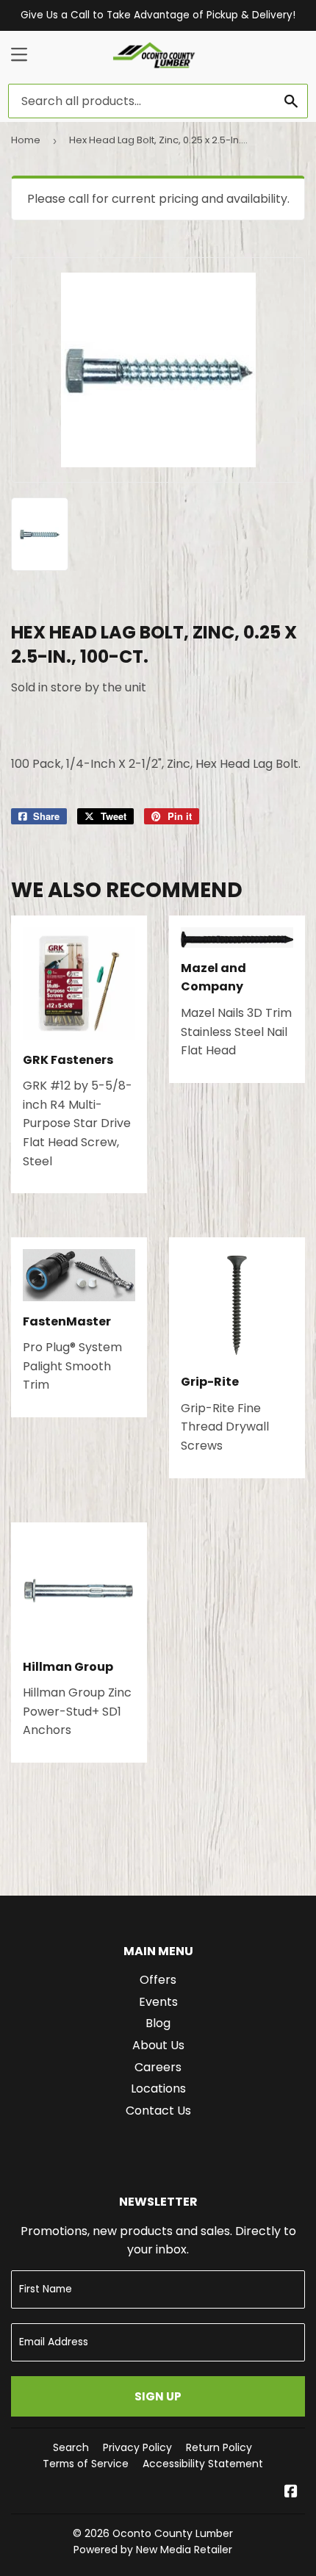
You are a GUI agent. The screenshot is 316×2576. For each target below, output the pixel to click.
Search (71, 2447)
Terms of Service (86, 2463)
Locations (158, 2088)
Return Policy (219, 2447)
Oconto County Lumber (172, 2533)
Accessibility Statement (203, 2463)
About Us (158, 2045)
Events (158, 2001)
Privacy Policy (137, 2447)
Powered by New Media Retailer (152, 2549)
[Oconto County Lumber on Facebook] (291, 2492)
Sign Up (158, 2396)
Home (25, 140)
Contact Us (158, 2110)
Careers (158, 2067)
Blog (158, 2023)
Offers (158, 1979)
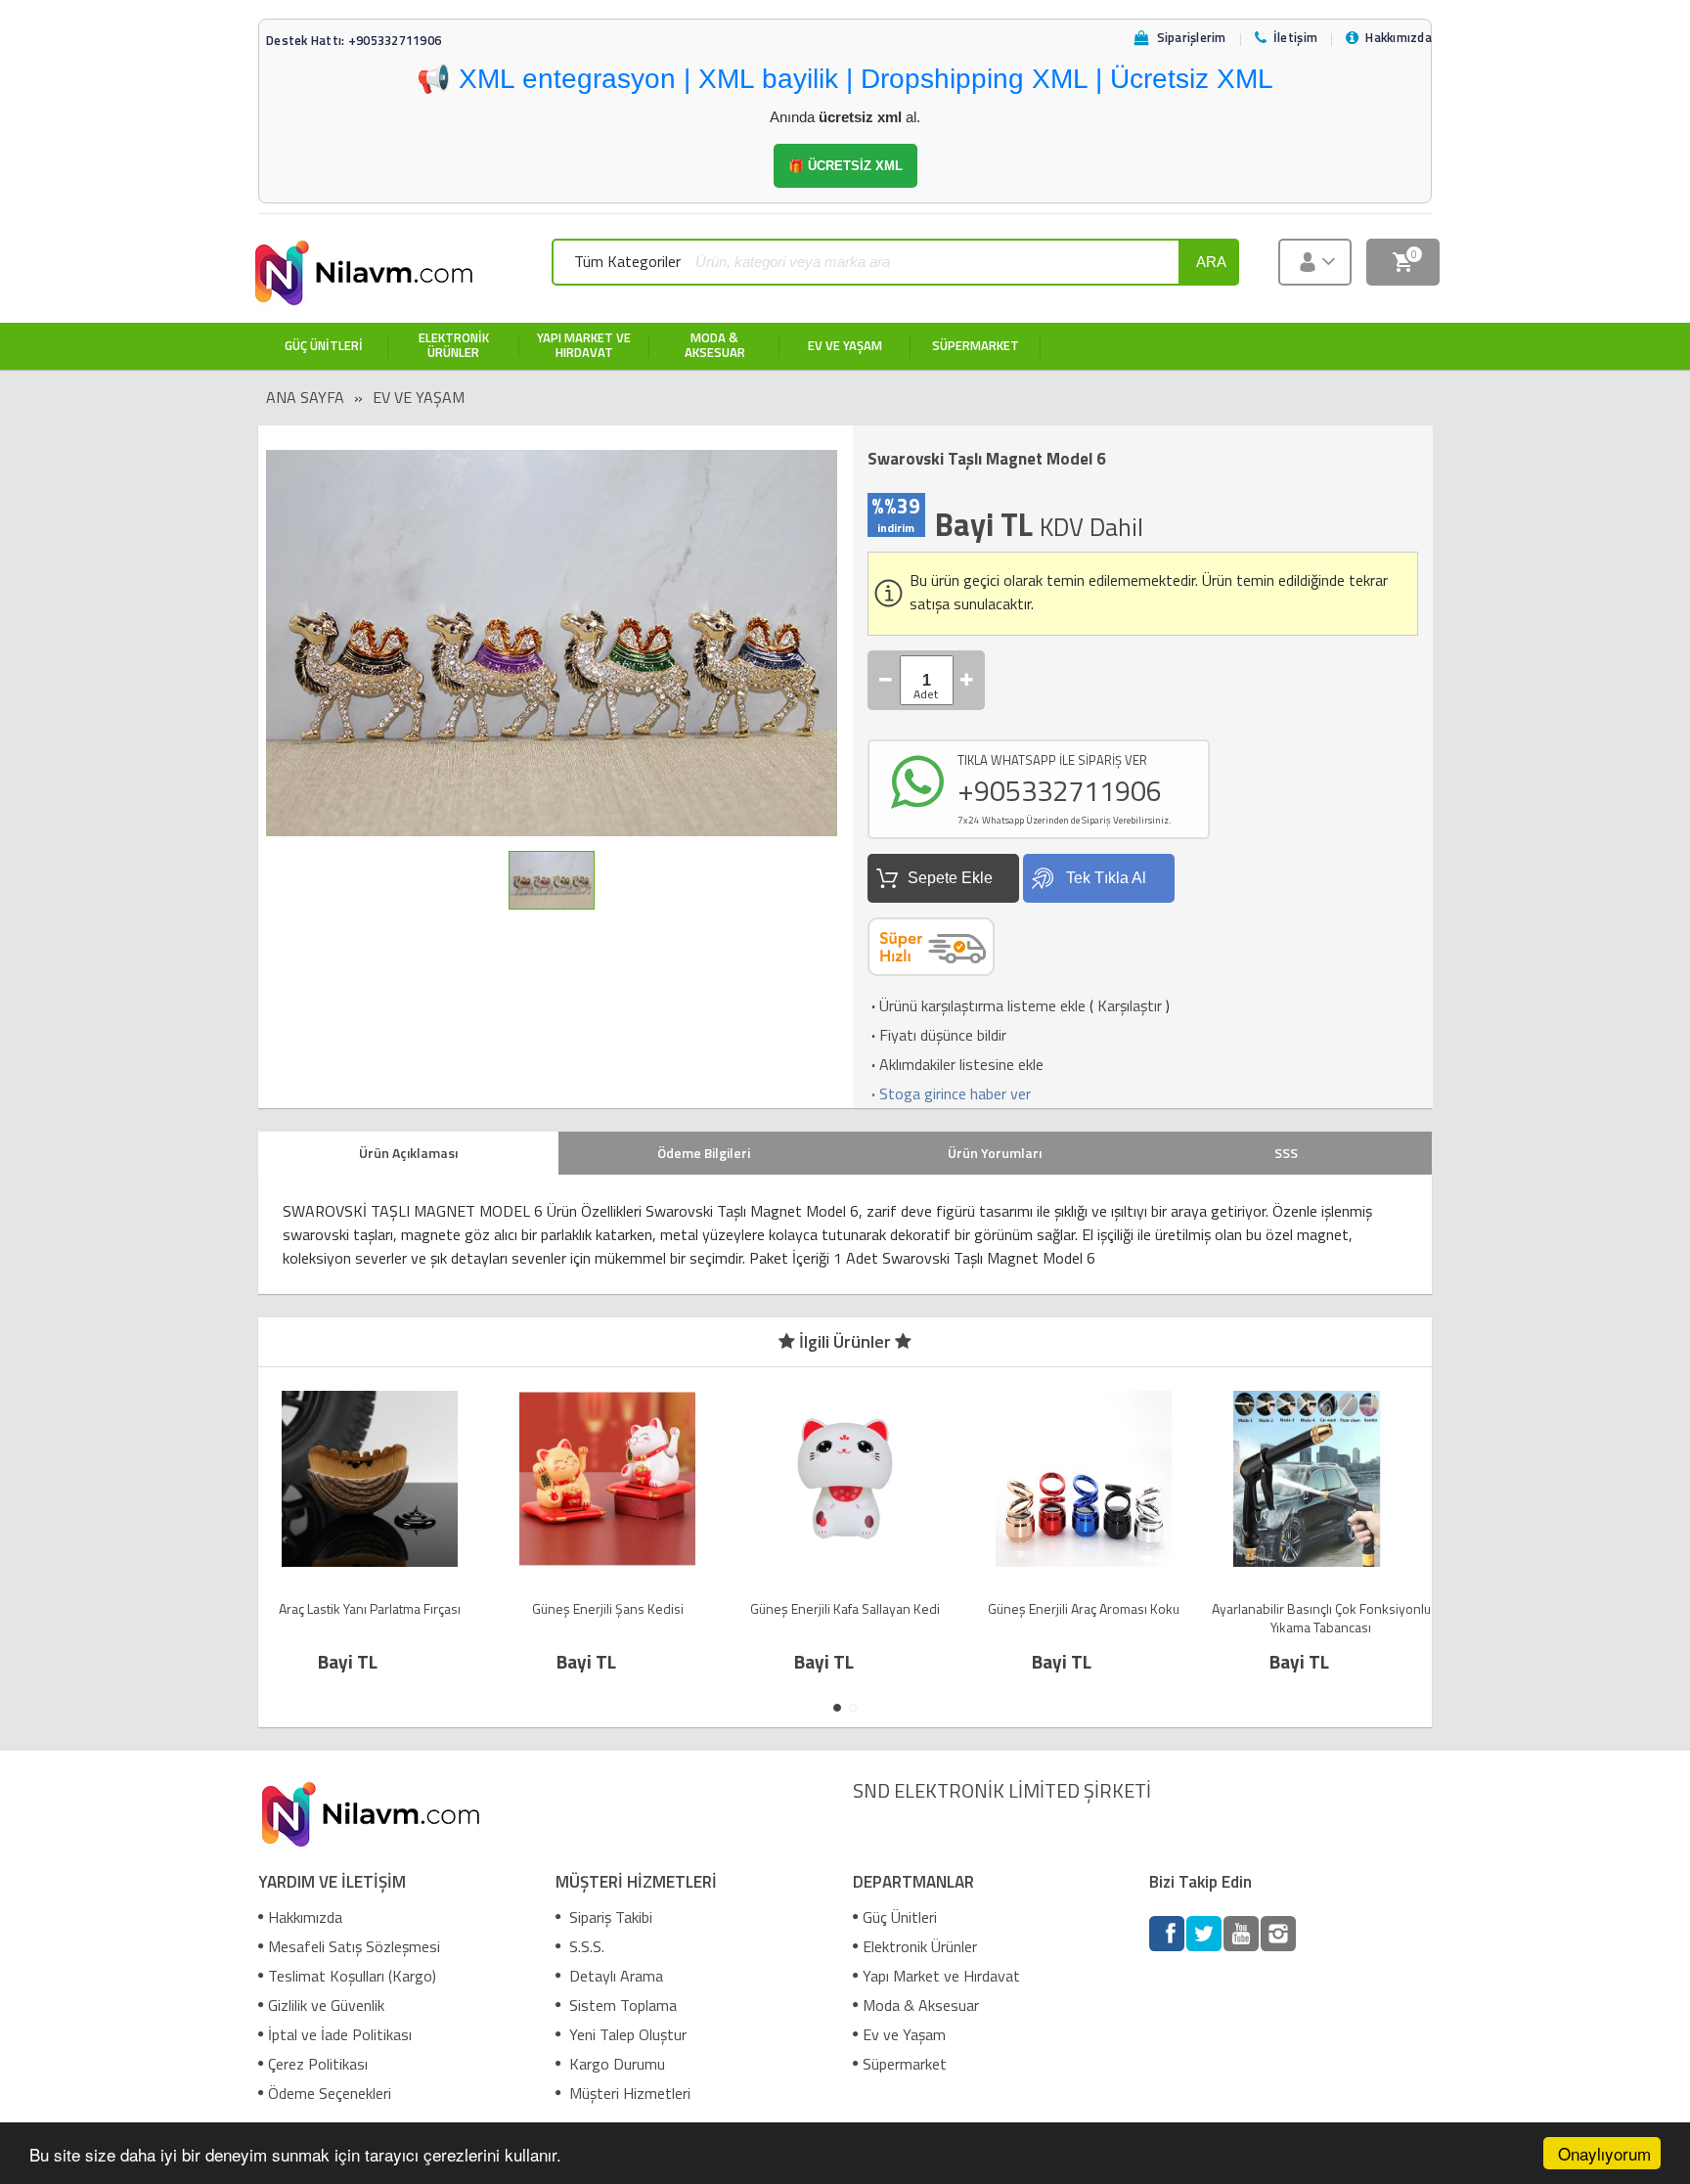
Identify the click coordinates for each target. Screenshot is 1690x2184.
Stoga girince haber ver (949, 1093)
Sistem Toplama (621, 2005)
_____
■ Directions ■
Repeat each line above exactly as it reads, omitting any pictures.

■ Result of the task ■
You are a GUI agent. The screenshot is 316×2576. For each target below, output the pixel to click.
Search (71, 2447)
Terms of Service (86, 2463)
Locations (158, 2088)
Return Policy (219, 2447)
Oconto County Lumber (172, 2533)
Accessibility Statement (203, 2463)
About Us (158, 2045)
Events (158, 2001)
Privacy Policy (137, 2447)
Powered by New Media Retailer (152, 2549)
[Oconto County Lumber on Facebook] (291, 2492)
Sign Up (158, 2396)
Home (25, 140)
Contact Us (158, 2110)
Careers (158, 2067)
Blog (158, 2023)
Offers (158, 1979)
Identify the click coordinates for each target. Screenshot is 1690x2184.
Stoga girince haber ver (949, 1093)
Sistem Toplama (621, 2005)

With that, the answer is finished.